* **Reading text**:
◆ ◆ ◆ ◆

Quality control, or the library’s stamp of approval, is important to users, as is enhanced access through subject headings and notes that allow users to retrieve Web sites along with information in more traditional formats on the same subject, the cherished ‘one-stop-shopping’ idea. A Web-based catalog that allows for almost instantaneous retrieval of resources is powerful in terms of user satisfaction. (Porter & Bayard, 1999, p. 394)

Perhaps part of the selection criteria should be a desire to evaluate and provide access to resources that the library patron is likely to use, regardless of whether or not the library actually owns those resources. "The library’s catalog has exceeded its traditional role. It is no longer [an] inventory of what the library owns but rather [to] what the library has access. . ." (University of Rochester River Campus Libraries, 1997, as cited in Weber, 1999, p. 300).

Stability

In addition to being selected on the basis of established criteria, Internet resources must also be relatively stable. (Lam, 2000, p. 52-53)

◆ ◆ ◆ ◆

* **Data**:
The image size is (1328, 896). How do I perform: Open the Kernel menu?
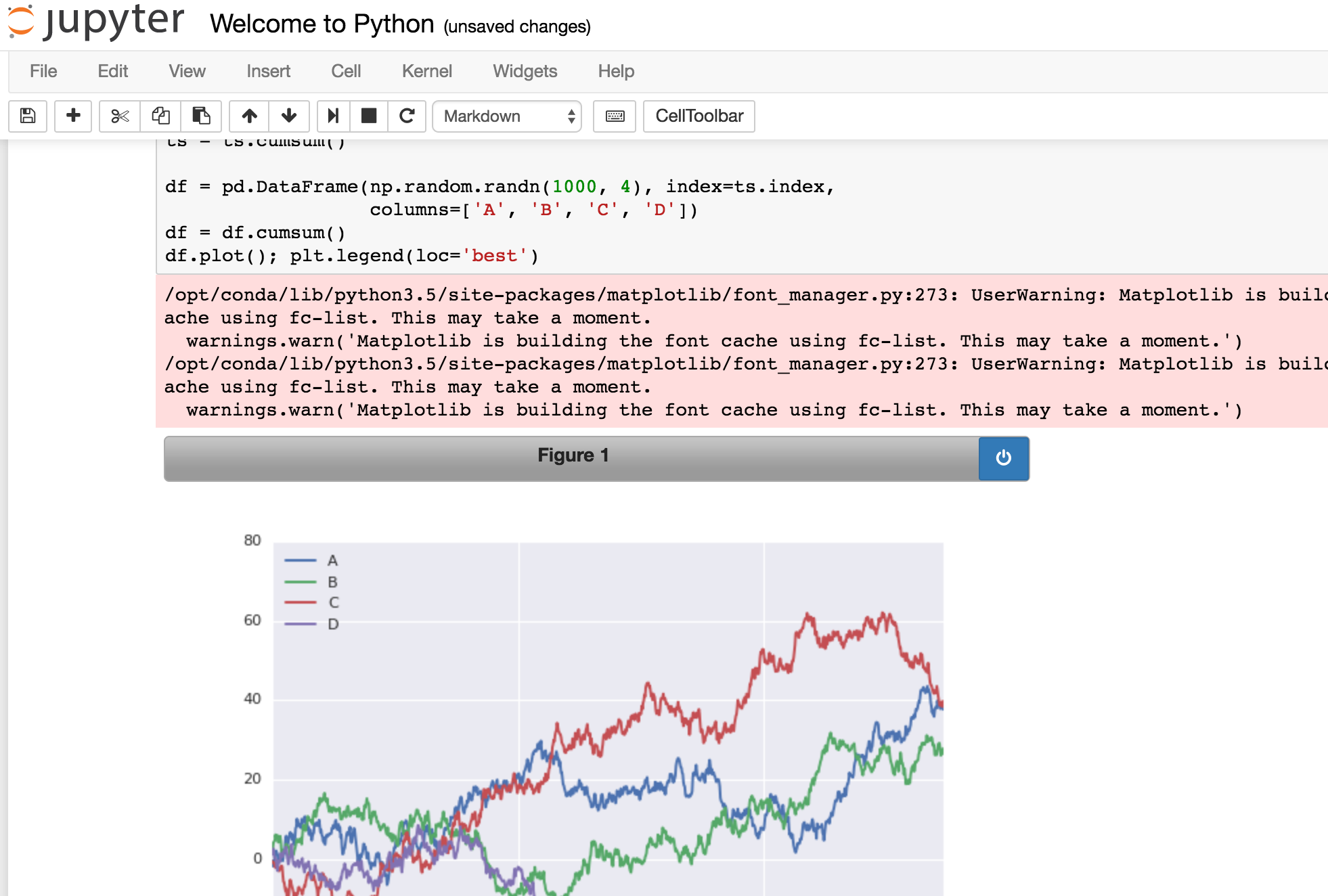click(426, 71)
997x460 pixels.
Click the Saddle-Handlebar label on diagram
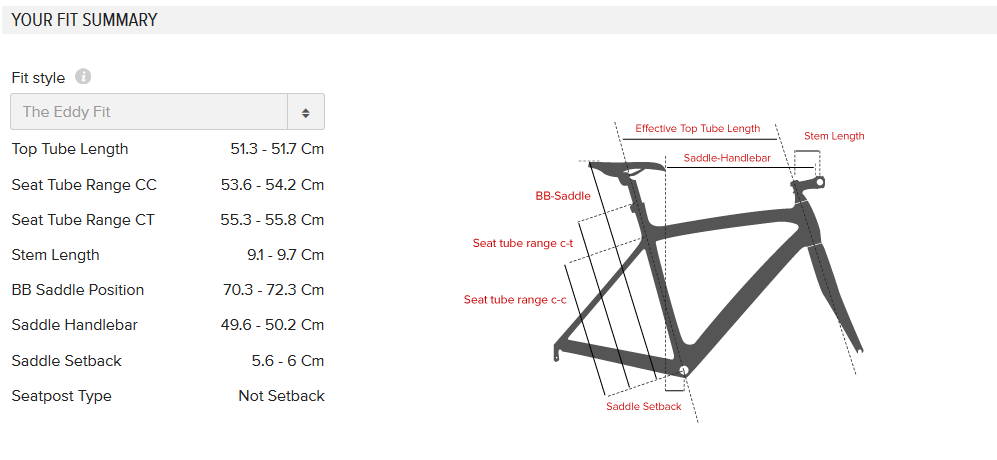[x=727, y=158]
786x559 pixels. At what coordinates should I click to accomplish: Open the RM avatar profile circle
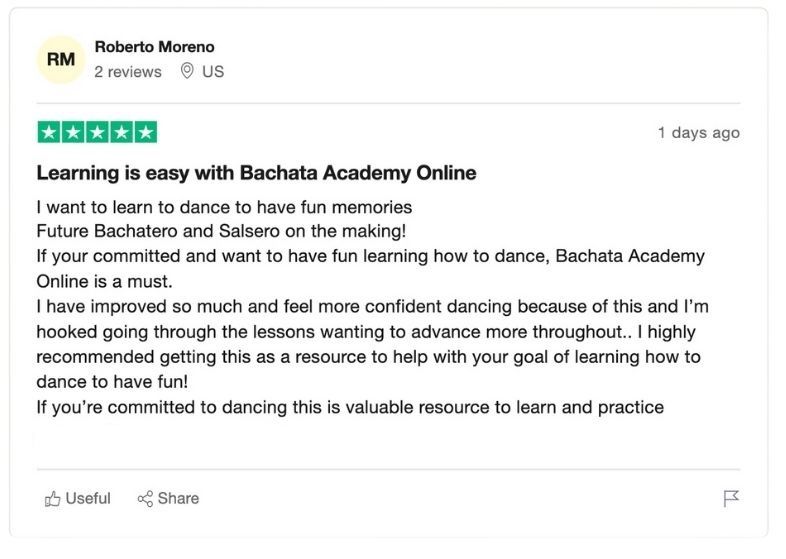[61, 60]
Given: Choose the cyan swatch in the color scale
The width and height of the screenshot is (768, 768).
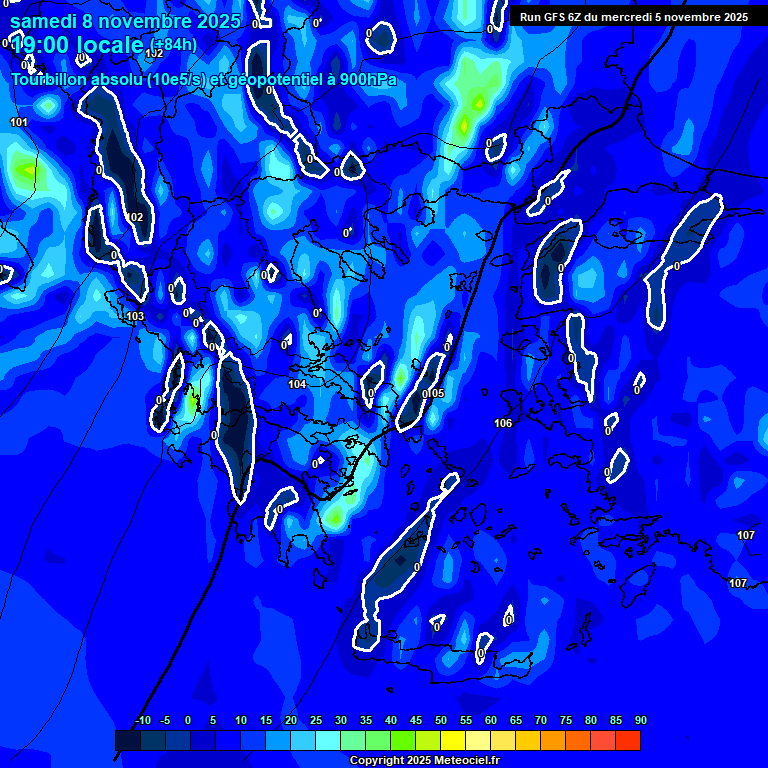Looking at the screenshot, I should click(328, 741).
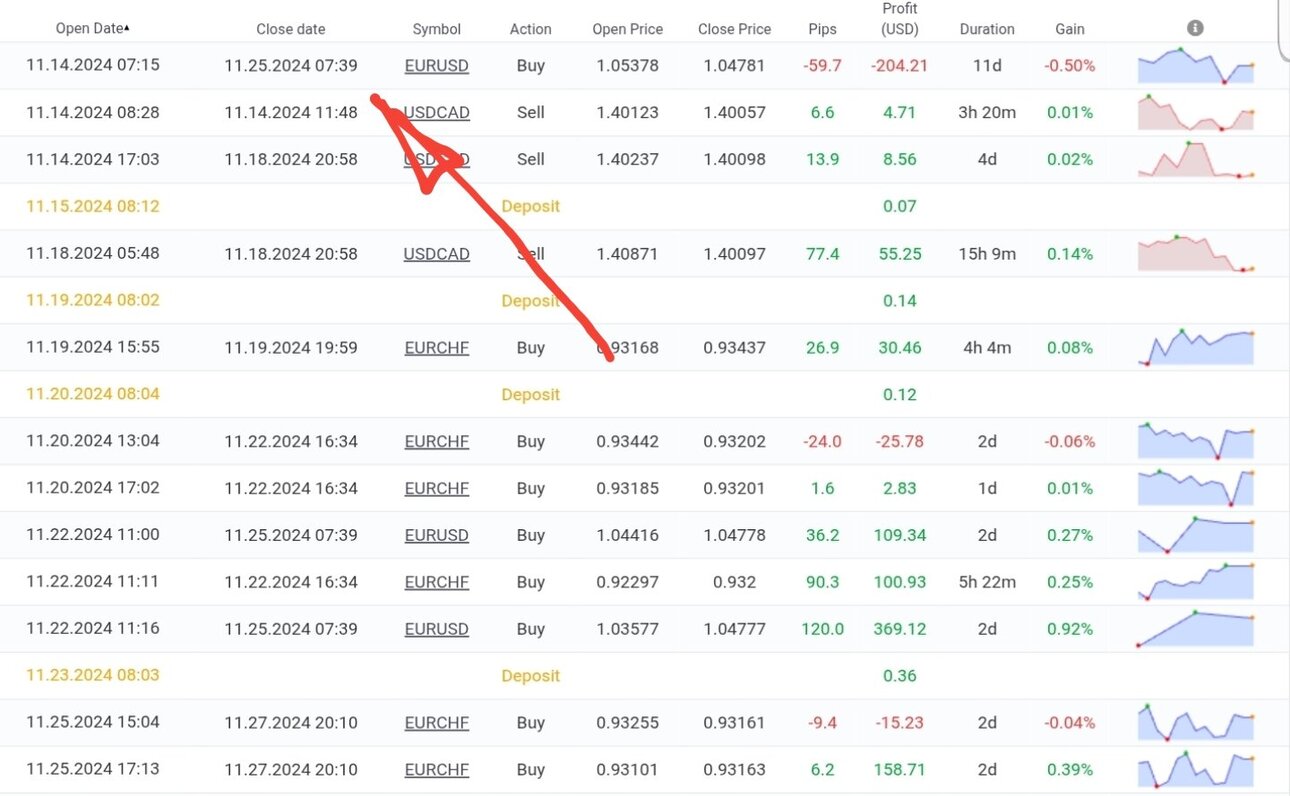This screenshot has width=1290, height=796.
Task: Sort by the Symbol column header
Action: (437, 29)
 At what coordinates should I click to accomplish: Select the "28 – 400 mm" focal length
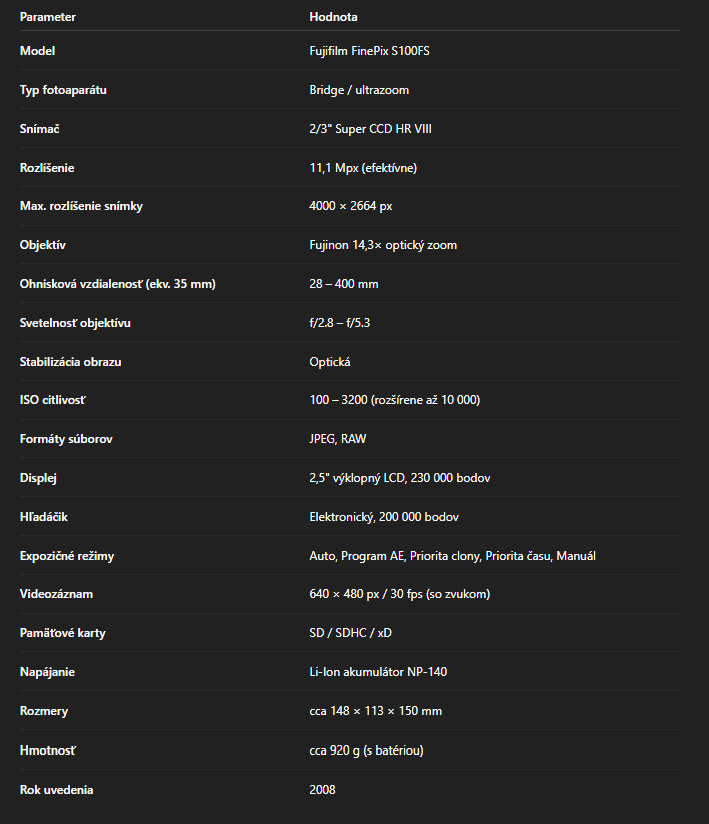tap(344, 284)
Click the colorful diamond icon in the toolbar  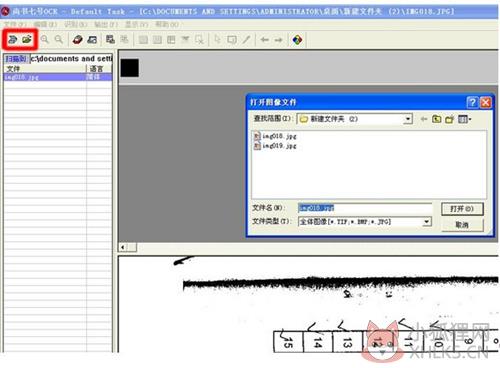coord(297,40)
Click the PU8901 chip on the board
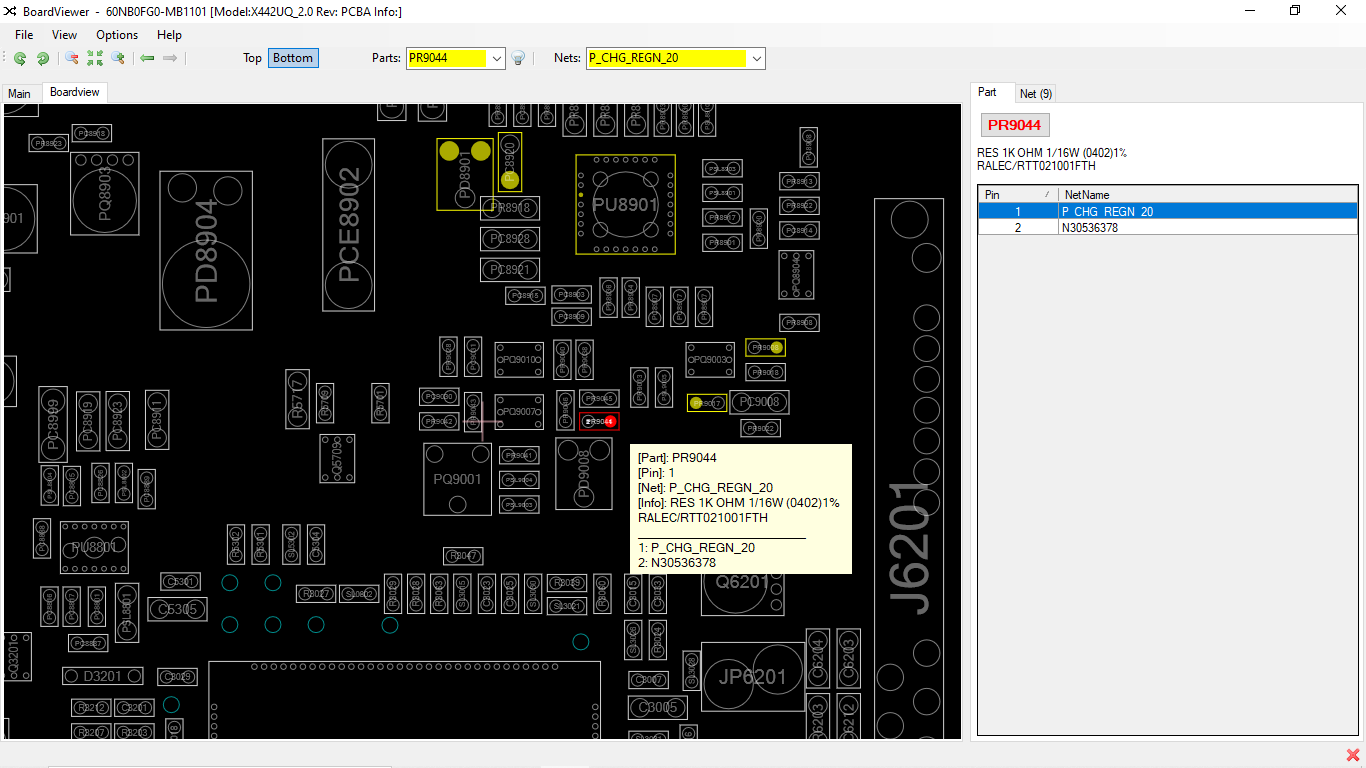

◆ ◆ ◆ ◆

* **What is expected**: Please pick up the passage on adding Internet resources to library catalogs and continue it after its last sentence.

* **Expected output**:
Complaints about Web resources invariably center on the difficulties in organizing and archiving them, on the inconsistent quality among Web sites, and the disappearance of their uniform resource locators (URLs), resulting in the dreaded ‘404’ message. (Porter & Bayard, 1999, p. 390)

In a study primarily concerned with the availability of electronic resources cited in academic journal articles, Carol Anne Germain (2000) reported that the average lifetime for a URL is forty-four days. Further,

A longitudinal study undertaken by Wallace Koehler reviewed the persistence of 361 randomly chosen Web sites and Web pages over one year. Results of this study found that 110 (31%) of the Web sites and Web pages failed to respond at the final test. This electronic environment, though very exciting and stimulating, also is quite volatile. (p. 361)

In her own study, Germain found that "almost 50 percent of the URL citations could not be accessed and two-thirds of the journal articles contained corroded citations" (p. 363). The fact that Germain studied article citations and not cataloged Internet resources probably makes a significant difference in the findings. One would probably not choose articles to cite in a paper with as much concern for retrievability as one would have when choosing Web resources for a library catalog.

In the University of Notre Dame study discussed above, librarians were well aware of the problem of disappearing URLs. This was taken into account in the selection process. Sites were more likely to be chosen for cataloging if there was reason to believe that those sites would remain stable.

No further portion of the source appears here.